Exercise:
Which lines of the records contain the word "next"? Show each of them.
++++++
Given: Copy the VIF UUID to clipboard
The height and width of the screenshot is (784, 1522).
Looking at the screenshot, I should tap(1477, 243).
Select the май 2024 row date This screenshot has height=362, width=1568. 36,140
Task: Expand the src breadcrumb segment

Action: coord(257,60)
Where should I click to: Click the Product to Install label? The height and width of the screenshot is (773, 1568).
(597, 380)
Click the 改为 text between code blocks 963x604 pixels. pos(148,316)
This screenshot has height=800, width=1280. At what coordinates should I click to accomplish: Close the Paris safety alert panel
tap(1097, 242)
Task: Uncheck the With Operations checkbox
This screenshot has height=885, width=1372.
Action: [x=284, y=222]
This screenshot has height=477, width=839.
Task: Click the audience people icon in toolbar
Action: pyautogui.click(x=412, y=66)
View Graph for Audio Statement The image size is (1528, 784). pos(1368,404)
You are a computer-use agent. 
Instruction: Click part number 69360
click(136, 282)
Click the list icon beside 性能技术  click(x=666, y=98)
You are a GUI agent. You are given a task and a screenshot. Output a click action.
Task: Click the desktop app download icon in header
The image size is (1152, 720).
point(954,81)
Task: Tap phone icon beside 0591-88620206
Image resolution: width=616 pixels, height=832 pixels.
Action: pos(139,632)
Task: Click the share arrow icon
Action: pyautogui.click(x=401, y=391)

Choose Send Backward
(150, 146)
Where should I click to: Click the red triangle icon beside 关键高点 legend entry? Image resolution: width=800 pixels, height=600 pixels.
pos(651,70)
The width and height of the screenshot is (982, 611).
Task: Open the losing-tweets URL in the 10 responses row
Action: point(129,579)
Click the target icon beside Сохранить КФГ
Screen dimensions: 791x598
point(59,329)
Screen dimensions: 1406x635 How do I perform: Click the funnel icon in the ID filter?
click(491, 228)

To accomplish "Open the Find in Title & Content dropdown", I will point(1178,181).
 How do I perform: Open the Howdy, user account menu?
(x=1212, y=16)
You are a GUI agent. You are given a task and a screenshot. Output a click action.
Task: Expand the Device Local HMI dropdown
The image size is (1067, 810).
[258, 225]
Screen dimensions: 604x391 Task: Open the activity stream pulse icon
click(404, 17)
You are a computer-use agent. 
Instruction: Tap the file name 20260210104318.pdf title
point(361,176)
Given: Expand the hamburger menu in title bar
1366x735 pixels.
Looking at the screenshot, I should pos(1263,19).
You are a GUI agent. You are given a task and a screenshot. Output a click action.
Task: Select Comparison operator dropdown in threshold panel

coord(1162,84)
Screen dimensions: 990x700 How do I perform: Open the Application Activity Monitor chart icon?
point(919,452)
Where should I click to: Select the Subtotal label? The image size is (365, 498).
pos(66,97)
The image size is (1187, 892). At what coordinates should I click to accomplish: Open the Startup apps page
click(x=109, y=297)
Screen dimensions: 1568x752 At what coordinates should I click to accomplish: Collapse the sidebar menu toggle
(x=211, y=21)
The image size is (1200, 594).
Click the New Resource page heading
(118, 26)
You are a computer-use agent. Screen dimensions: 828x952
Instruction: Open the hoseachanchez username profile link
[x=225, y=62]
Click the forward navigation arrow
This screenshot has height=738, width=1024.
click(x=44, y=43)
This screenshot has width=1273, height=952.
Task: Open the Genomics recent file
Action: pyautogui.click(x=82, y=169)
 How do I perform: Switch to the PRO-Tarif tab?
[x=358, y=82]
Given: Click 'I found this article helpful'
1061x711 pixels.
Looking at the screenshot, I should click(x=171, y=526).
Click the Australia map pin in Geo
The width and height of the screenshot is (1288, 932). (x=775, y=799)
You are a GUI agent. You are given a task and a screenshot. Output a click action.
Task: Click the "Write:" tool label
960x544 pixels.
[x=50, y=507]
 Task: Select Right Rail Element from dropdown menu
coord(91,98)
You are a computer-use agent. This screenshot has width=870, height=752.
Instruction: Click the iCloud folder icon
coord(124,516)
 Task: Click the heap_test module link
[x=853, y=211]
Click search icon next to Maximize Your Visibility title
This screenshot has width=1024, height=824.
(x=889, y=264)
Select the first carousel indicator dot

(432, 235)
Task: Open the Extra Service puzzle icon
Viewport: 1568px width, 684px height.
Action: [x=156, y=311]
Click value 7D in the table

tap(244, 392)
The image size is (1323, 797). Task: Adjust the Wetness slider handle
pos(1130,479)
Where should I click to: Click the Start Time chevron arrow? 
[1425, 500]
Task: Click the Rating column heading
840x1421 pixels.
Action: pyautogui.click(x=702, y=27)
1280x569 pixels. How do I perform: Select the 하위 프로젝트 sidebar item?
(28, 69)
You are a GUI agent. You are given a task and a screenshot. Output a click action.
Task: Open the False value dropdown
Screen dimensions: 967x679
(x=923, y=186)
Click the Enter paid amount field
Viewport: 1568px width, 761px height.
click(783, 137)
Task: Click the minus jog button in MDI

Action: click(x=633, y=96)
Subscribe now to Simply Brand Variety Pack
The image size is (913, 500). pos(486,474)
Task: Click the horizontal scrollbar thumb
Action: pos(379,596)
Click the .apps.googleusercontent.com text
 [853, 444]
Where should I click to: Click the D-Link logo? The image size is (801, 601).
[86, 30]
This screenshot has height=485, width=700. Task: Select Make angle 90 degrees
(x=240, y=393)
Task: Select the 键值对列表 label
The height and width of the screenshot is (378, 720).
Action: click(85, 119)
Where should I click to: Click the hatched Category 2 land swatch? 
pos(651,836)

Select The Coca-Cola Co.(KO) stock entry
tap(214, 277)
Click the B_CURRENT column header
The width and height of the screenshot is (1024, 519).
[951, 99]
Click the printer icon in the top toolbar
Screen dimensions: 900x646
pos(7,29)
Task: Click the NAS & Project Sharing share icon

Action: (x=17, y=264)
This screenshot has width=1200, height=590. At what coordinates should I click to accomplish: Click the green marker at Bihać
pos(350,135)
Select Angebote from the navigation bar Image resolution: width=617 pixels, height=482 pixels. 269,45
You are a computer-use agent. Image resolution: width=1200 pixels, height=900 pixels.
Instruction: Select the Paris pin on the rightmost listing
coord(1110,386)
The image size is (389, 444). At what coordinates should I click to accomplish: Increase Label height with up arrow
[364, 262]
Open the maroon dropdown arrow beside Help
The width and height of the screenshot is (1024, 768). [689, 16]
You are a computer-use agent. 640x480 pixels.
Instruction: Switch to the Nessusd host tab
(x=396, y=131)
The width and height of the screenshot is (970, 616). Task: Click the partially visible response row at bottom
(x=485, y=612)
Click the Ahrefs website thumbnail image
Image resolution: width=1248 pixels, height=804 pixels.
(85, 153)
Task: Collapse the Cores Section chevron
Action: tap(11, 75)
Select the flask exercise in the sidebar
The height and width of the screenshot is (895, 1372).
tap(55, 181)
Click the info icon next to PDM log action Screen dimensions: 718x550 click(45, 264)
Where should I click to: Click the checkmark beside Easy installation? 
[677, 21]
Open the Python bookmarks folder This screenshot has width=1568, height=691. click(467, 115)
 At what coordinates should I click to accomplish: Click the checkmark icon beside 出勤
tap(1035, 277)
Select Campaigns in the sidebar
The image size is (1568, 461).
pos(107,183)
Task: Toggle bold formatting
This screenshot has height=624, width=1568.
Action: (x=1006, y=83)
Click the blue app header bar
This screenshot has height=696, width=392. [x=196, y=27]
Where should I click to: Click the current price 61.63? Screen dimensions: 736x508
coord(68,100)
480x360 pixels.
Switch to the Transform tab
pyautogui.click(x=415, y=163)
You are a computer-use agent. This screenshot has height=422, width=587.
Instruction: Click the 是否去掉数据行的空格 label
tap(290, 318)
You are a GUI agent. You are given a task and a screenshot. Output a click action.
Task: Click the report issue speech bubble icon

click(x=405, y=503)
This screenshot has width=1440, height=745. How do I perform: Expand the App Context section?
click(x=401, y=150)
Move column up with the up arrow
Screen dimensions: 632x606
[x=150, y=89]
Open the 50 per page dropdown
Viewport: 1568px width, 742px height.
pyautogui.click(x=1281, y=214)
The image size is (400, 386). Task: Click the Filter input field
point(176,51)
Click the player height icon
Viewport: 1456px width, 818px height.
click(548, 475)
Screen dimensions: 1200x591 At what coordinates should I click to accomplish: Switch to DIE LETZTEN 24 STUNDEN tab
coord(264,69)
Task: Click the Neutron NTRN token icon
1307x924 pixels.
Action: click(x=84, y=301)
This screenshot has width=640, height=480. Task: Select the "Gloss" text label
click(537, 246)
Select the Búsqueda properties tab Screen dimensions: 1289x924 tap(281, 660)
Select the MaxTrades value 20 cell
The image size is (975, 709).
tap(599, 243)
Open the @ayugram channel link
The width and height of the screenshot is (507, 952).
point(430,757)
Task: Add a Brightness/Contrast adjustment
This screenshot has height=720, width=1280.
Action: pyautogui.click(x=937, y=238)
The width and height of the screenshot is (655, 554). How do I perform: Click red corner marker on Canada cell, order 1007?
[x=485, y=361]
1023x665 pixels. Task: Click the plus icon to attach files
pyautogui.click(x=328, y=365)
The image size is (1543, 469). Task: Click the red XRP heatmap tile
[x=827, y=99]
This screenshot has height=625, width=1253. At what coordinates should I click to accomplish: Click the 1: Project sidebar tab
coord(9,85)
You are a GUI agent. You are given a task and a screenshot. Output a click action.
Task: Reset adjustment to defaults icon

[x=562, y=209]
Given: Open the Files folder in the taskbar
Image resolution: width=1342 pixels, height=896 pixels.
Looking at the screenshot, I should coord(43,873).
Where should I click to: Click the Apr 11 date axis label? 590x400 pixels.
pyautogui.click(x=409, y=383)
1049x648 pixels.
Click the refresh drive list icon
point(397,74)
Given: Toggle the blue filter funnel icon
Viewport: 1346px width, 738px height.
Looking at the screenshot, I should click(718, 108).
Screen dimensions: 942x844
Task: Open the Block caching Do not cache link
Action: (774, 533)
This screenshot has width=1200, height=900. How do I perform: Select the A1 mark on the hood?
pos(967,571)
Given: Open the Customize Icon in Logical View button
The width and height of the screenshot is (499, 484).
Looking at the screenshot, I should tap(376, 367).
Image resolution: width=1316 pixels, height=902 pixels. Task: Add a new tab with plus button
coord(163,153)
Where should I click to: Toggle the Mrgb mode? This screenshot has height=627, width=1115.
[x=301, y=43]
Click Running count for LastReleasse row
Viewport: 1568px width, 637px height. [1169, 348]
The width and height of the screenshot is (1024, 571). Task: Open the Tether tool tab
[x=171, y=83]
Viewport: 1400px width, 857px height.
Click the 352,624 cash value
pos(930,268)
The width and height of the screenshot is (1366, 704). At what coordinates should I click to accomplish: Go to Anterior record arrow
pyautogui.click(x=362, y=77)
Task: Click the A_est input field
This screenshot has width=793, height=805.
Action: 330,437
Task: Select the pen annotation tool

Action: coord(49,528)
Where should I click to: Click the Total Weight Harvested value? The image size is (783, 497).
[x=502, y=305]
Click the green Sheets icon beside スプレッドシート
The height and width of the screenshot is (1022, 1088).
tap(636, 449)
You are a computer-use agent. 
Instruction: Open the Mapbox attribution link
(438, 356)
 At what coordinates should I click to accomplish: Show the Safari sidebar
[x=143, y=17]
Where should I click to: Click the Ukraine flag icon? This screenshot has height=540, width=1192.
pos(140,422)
++++++
Output of the task:
Click search icon next to Maximize Your Visibility title
Click the info icon next to PDM log action Screen dimensions: 718x550 click(45, 264)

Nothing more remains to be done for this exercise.